L'eucalyptus, un félin assoiffé
© Ida Jarosova
La beauté des eucalyptus, qui figurent parmi les plus hauts arbres du monde, et leur parfaite adaptation dans les forêts méditerranéennes, sont souvent contrebalancées par leur tendance à appauvrir les sols, dont ils puisent l’eau en profondeur.
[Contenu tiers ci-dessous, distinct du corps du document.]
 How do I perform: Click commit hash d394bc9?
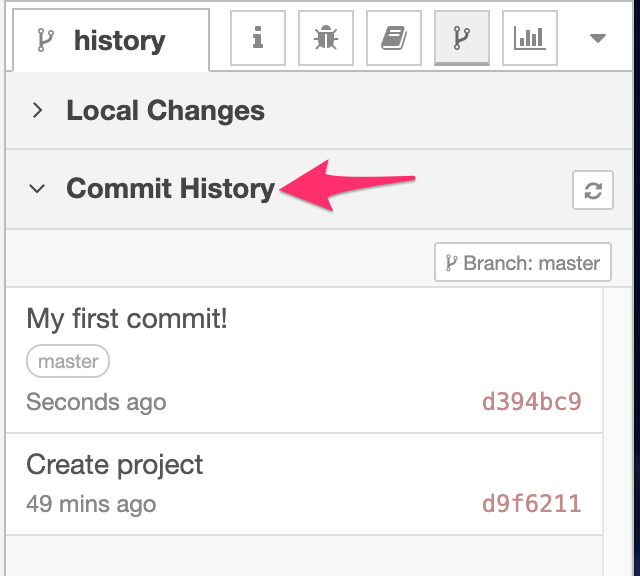point(531,402)
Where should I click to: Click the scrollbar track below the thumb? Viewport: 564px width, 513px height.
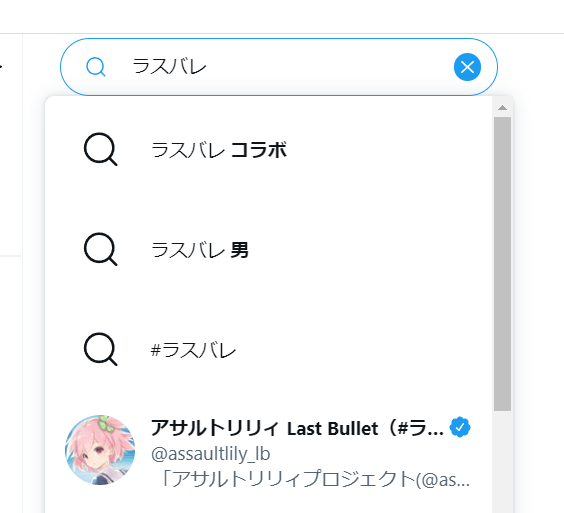(x=502, y=460)
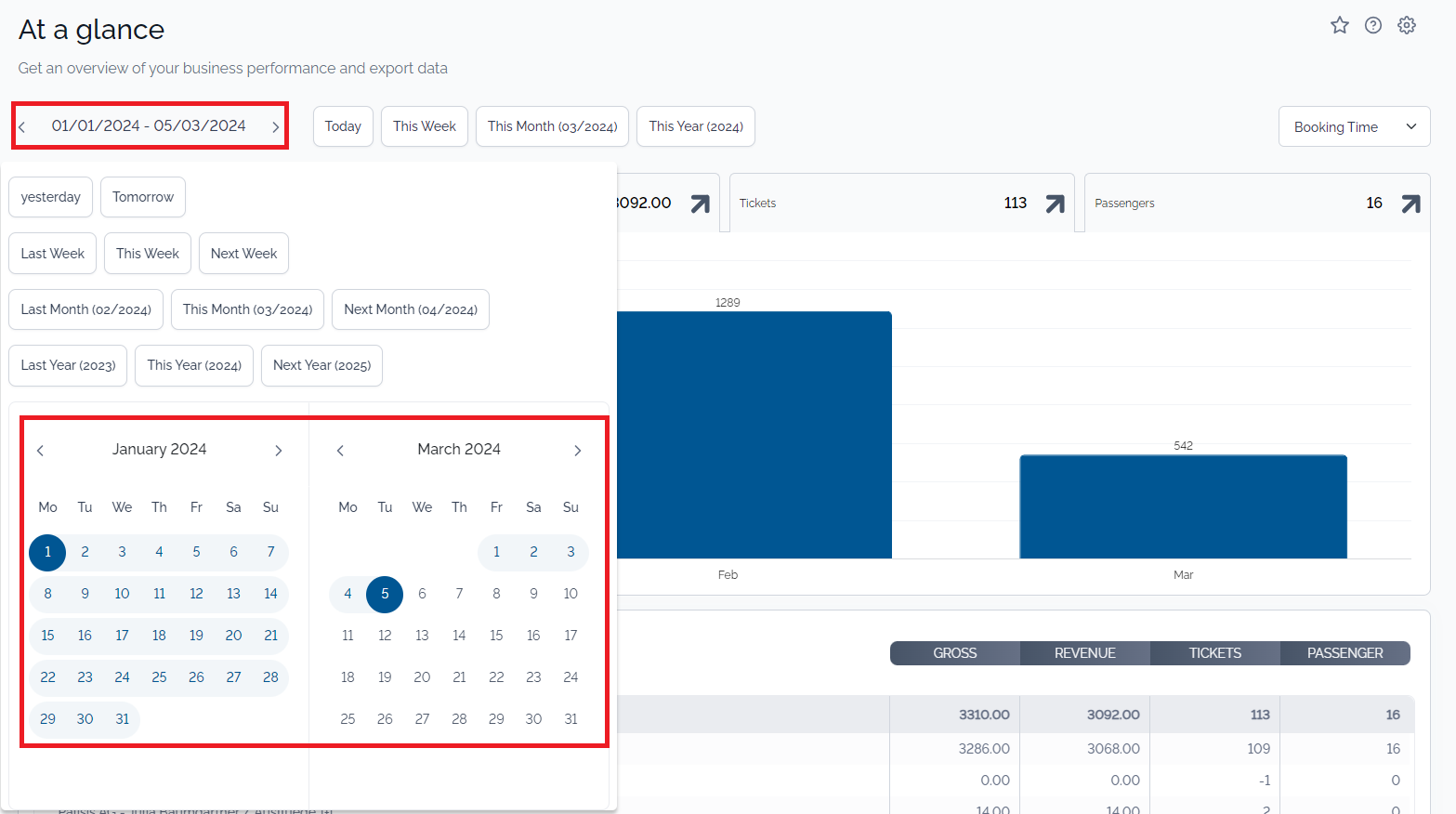Step date range back with left chevron
The height and width of the screenshot is (814, 1456).
pyautogui.click(x=22, y=125)
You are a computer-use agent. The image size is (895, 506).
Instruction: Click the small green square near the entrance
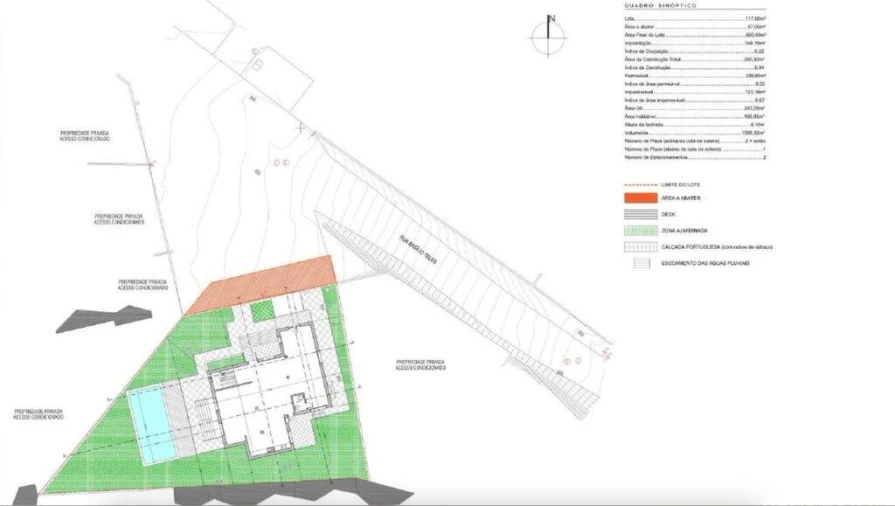tap(263, 308)
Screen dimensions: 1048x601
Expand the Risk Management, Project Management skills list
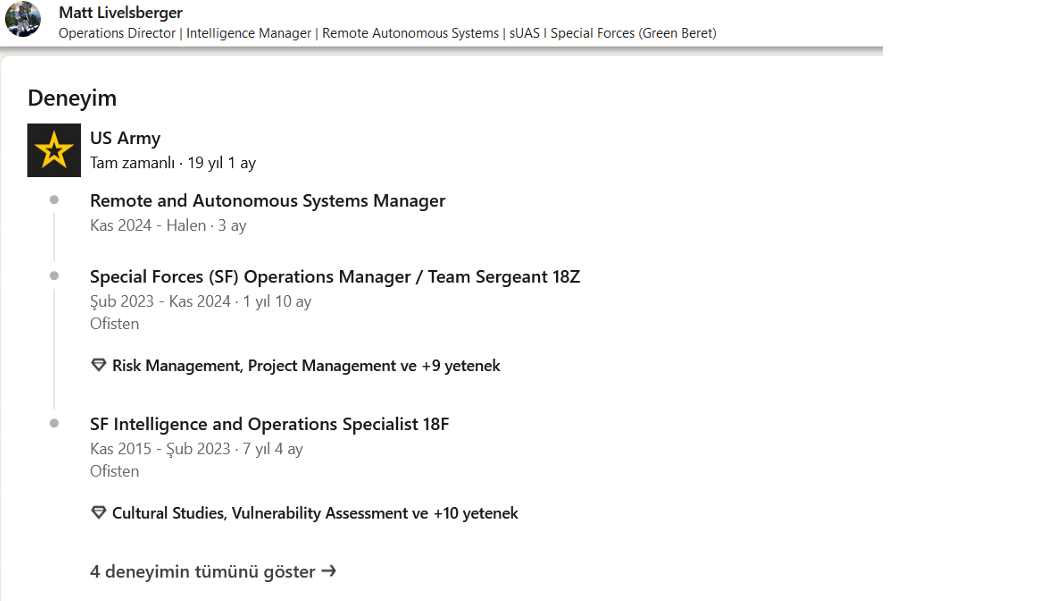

Ce sont des arbres fascinants et étranges, avec les reflets bleutés de leurs feuilles suintant d’une gomme azurée et les larges squames d’écorces qui les déshabillent lentement. En Tasmanie dont ils sont originaires, ils sont considérés comme des arbres sacrés, purificateurs. Ils ont d’ailleurs contribué à assainir les sols marécageux en Algérie et dans le midi de la France, où ils se sont acclimatés. Leurs gommes aromatiques étaient déjà utilisées par les aborigènes d’Australie. Chaque espèce d’eucalyptus possède ses propriétés spécifiques. Eucalyptus globulus est connu pour ses vertus nettoyantes de l’arbre bronchique. L’huile essentielle extraite de ses feuilles est largement utilisée en pharmacie pour soigner les voies respiratoires et soulager certaines douleurs rhumatismales. Pour les homéopathes, Eucalyptus globulus est utilisé dans les bronchites aux sécrétions abondantes et purulentes, mais aussi pour des affections digestives ou génitales avec les mêmes sécrétions. Il pourrait même aider dans la prise en charge de certains cancers. On le retrouve aussi indiqué dans des rhumatismes inflammatoires touchant préférentiellement les mains ou les doigts.
Le tableau mental qui peut guider les prescriptions des homéopathes dessine un personnage compétitif, agressif. Dans ses caricatures, il s’agit d’un prédateur toxique cherchant la faille chez son concurrent qu’il attaquera plutôt que d’aspirer à la collaboration… Bref, un félin ! Mais ce tableau outré ne fait que figurer des tendances, heureusement compensées par des valeurs sociales protectrices.
Les prédateurs sociaux, dont l’esprit de « gagne » se manifeste jusque dans leurs appétences sexuelles dominatrices et agressives, n’expriment ces défaillances que si l’entourage ne les retient pas, que si les normes reconnues leur laissent accroire une certaine complaisance. Alors, compensant leurs doutes existentiels par une soif de gloire et de victoires, ils lâchent les rênes de leurs animaux intérieurs dans une jungle humaine qui refait régulièrement surface au sein de nos sociétés policées.
J’aime trop cet arbre majestueux pour l’accuser de faciliter de telles dérives, mais sachant que celles-ci préexistent dans l’âme humaine, il est bon de rappeler les garde-fous que nos ancêtres ont patiemment érigés pour nous en protéger : « liberté, égalité, fraternité ». Des valeurs fortes pour assécher les marécages de la prédation.